* DIRECTIONS FOR THIS TASK *
Using the listing below, please print exactly the lines from the one with "The height and width of the screenshot is (583, 496)." through the one with "The image size is (188, 148).". Leave out every picture.

* RECORDS *
***

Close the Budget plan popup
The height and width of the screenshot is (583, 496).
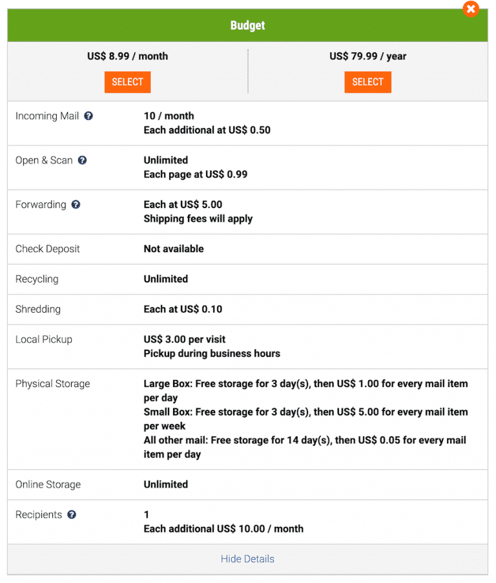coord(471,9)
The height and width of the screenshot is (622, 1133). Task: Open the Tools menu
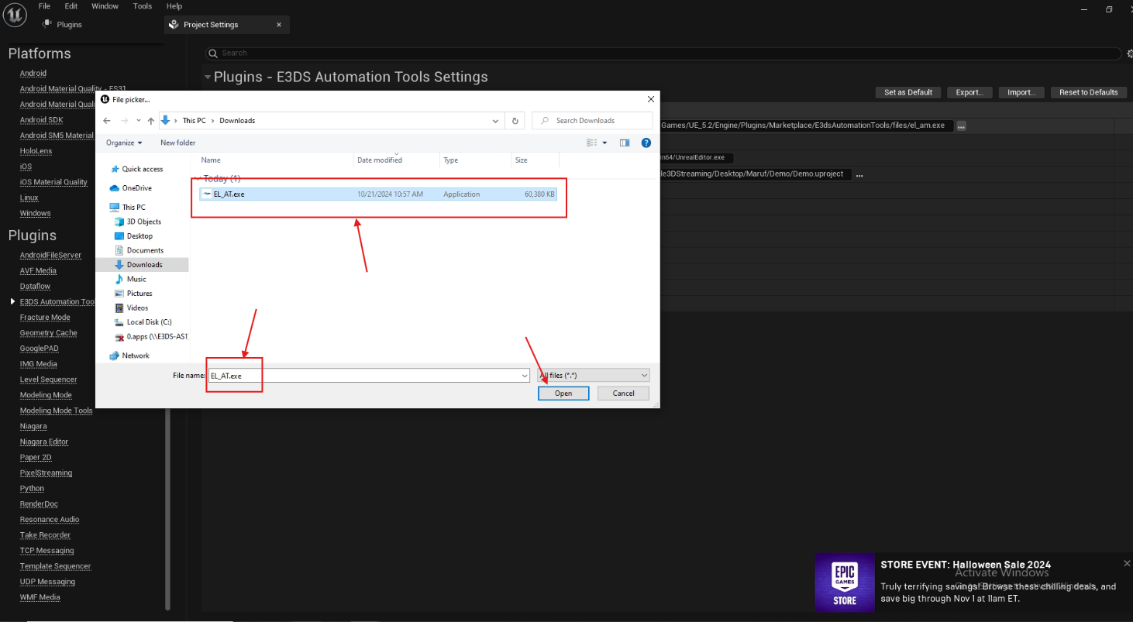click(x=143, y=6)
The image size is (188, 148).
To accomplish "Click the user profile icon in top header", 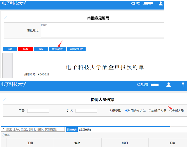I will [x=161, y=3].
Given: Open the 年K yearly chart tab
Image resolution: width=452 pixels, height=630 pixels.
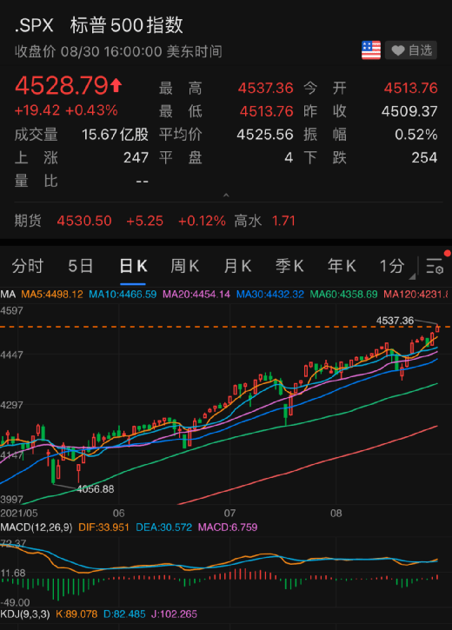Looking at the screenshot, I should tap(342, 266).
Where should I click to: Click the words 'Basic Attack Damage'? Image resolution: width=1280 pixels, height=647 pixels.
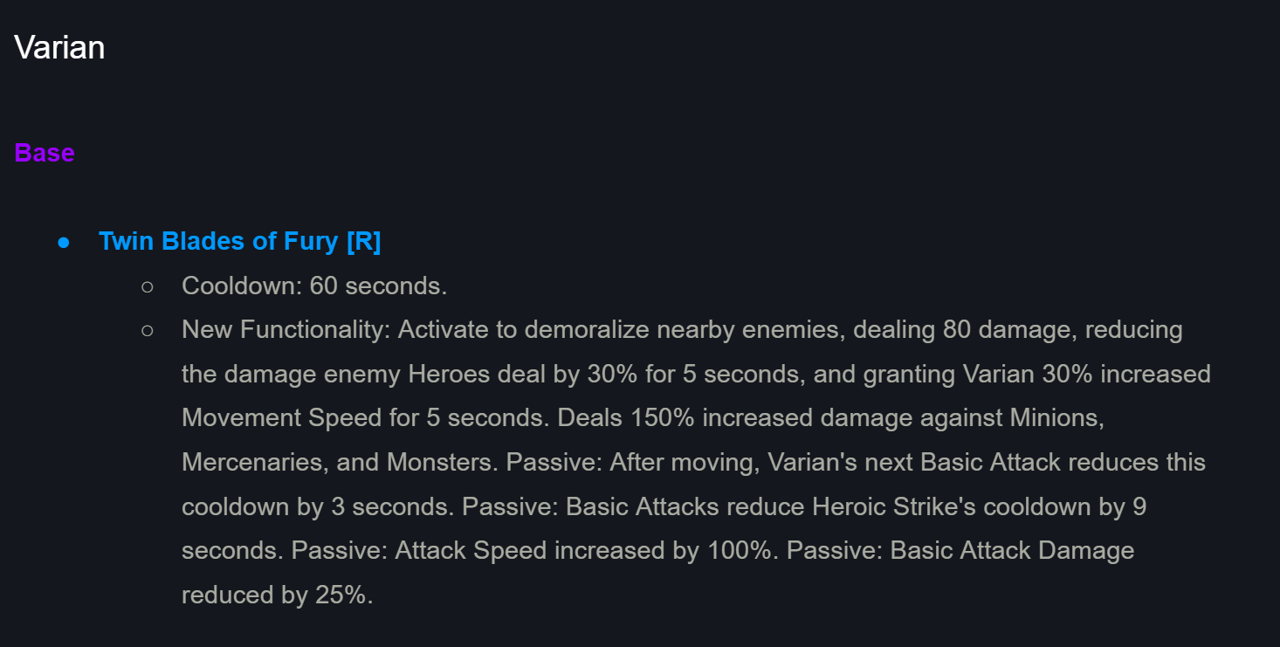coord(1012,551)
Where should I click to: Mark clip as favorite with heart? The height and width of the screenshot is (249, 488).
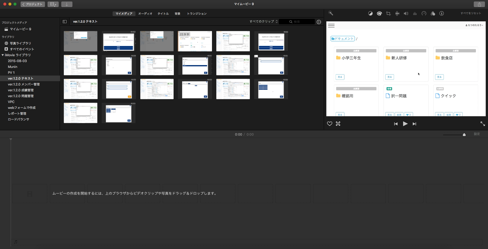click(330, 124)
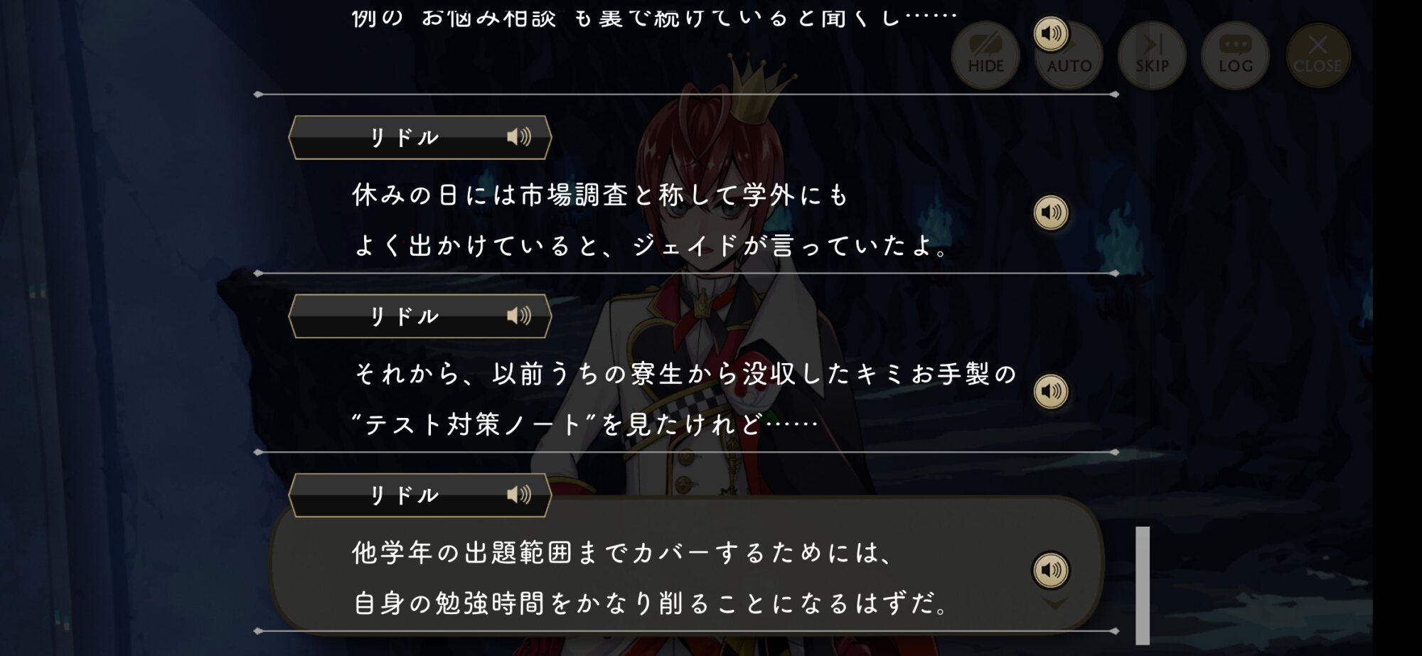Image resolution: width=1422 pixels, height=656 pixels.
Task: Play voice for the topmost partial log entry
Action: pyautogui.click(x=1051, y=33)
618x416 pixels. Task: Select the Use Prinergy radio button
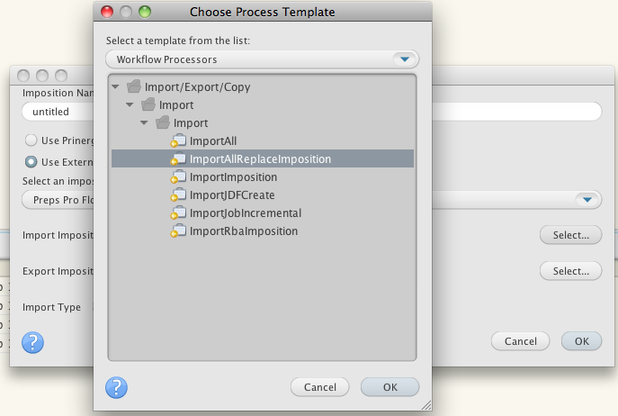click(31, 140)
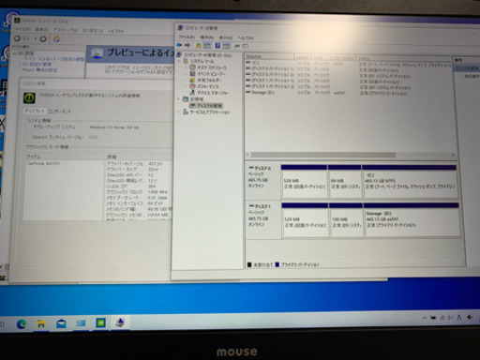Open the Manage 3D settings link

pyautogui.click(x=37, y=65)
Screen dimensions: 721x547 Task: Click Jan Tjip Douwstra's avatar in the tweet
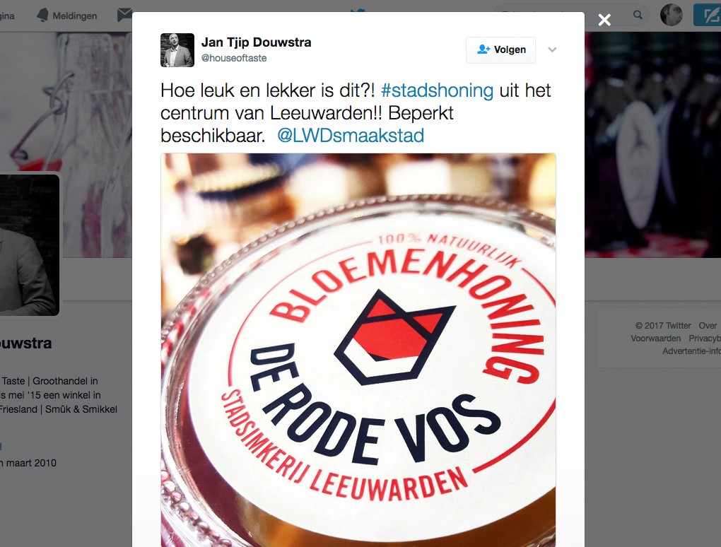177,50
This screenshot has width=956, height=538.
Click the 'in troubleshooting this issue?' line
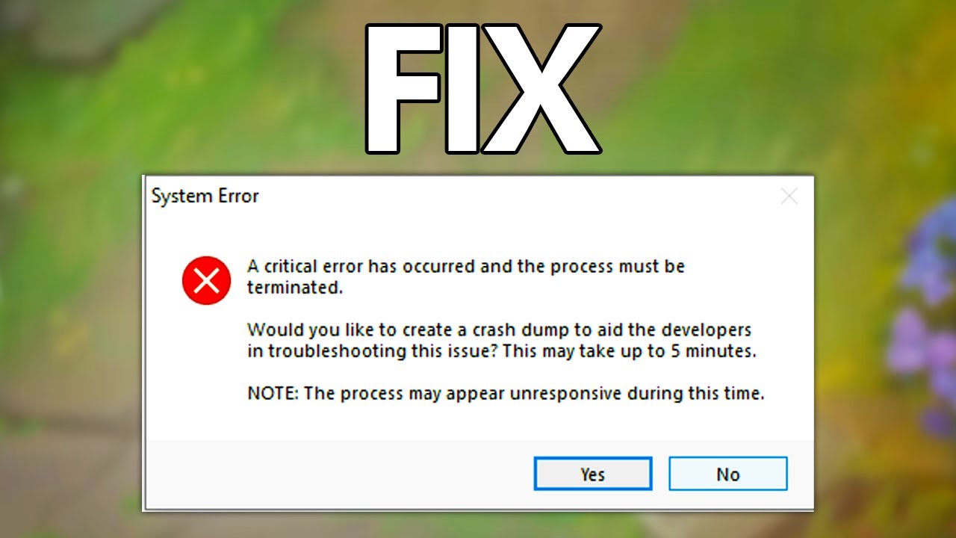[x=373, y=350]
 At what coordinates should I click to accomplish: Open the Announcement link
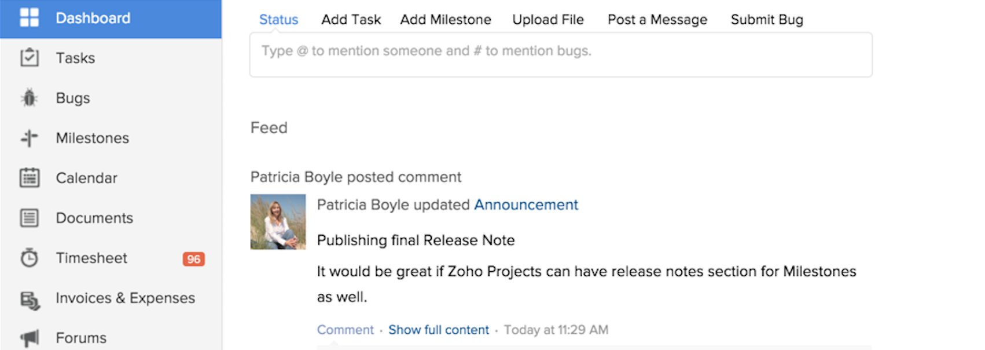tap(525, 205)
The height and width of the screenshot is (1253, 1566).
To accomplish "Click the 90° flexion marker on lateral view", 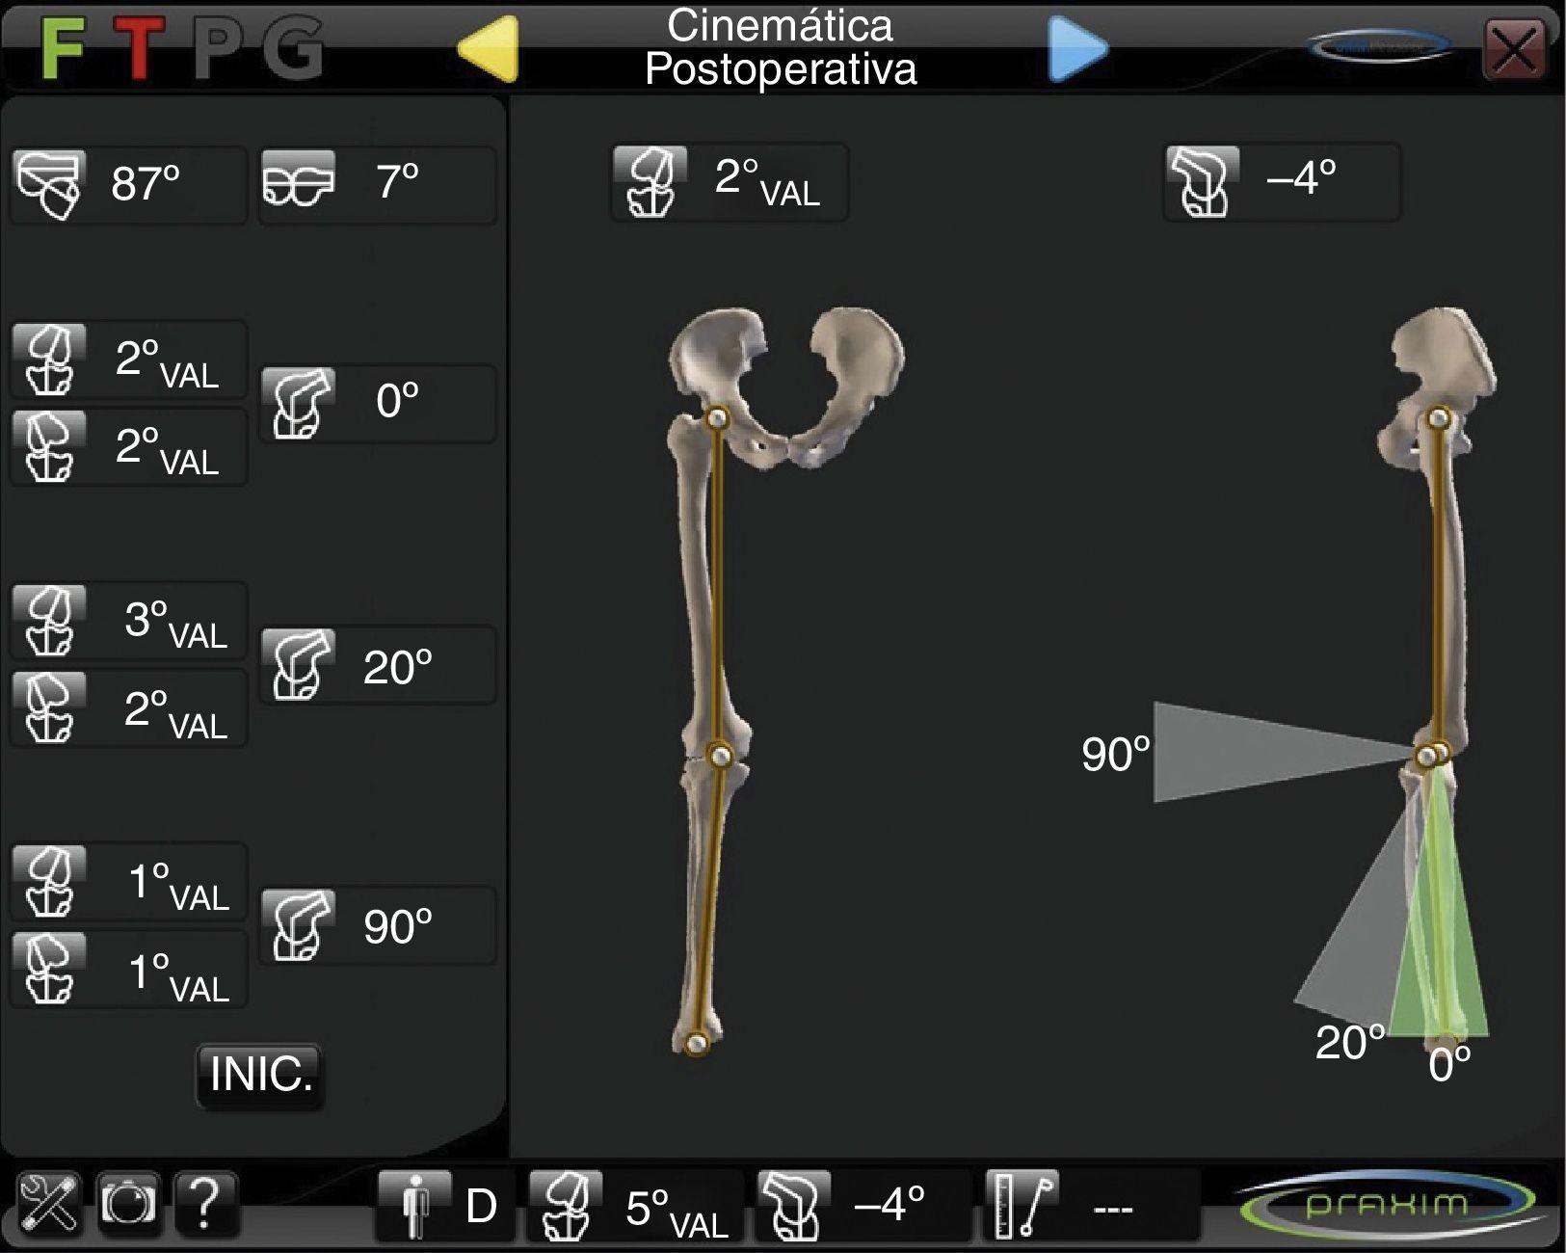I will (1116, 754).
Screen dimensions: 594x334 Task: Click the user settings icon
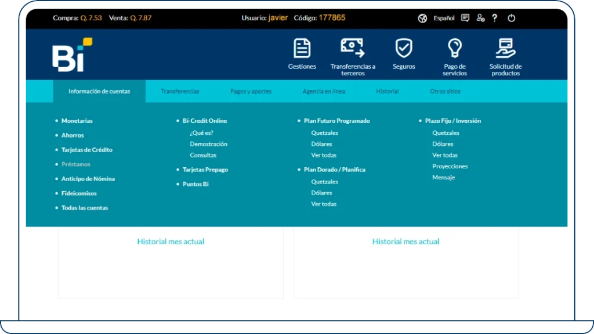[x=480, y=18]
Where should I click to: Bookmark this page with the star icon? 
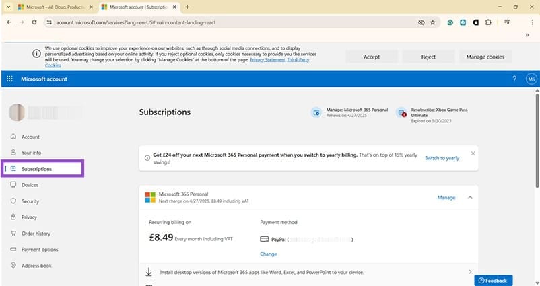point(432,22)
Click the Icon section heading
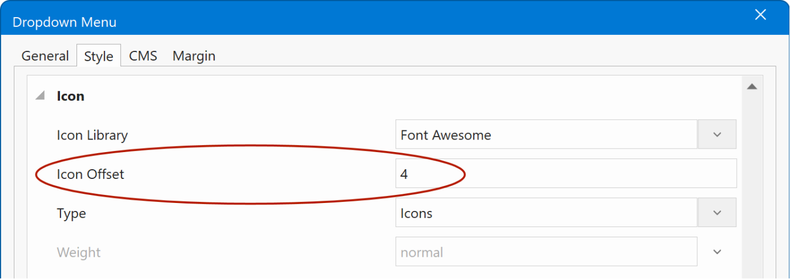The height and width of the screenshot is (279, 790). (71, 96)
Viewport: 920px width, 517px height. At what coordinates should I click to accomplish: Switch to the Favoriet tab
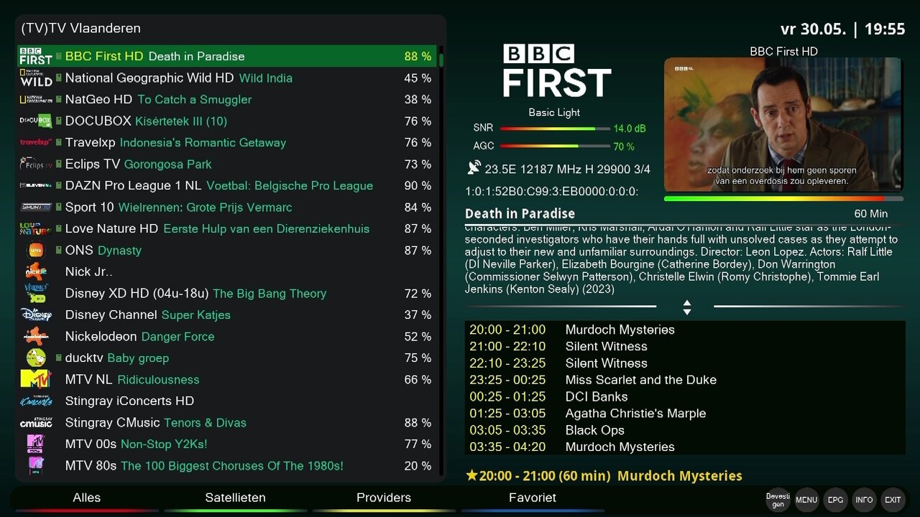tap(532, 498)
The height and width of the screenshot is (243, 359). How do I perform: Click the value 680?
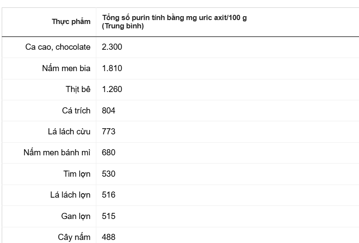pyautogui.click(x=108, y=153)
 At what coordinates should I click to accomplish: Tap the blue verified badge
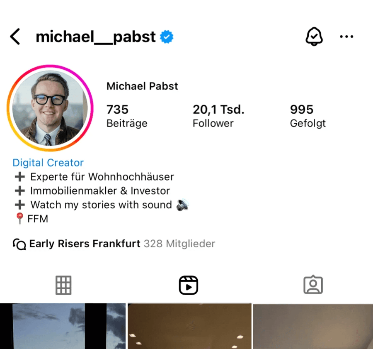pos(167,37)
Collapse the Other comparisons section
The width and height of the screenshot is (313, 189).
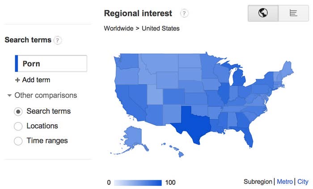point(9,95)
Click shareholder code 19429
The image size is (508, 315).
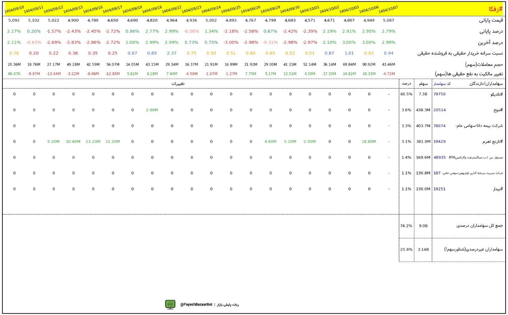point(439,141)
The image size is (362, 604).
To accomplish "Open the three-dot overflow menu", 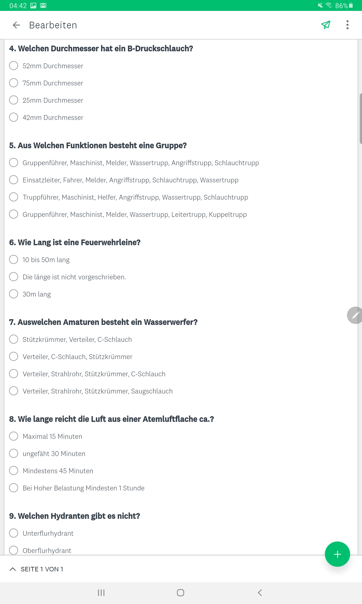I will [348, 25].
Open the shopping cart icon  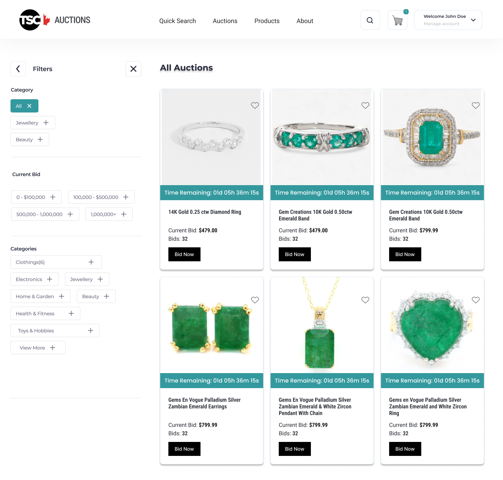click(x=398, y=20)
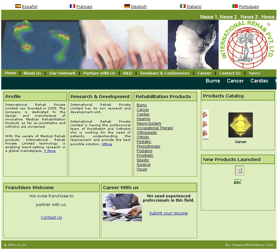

***

* COMPLETED TASK *
The height and width of the screenshot is (583, 496).
coord(471,9)
The height and width of the screenshot is (622, 1133). Task: Open the Tools menu
click(x=143, y=6)
The image size is (188, 148).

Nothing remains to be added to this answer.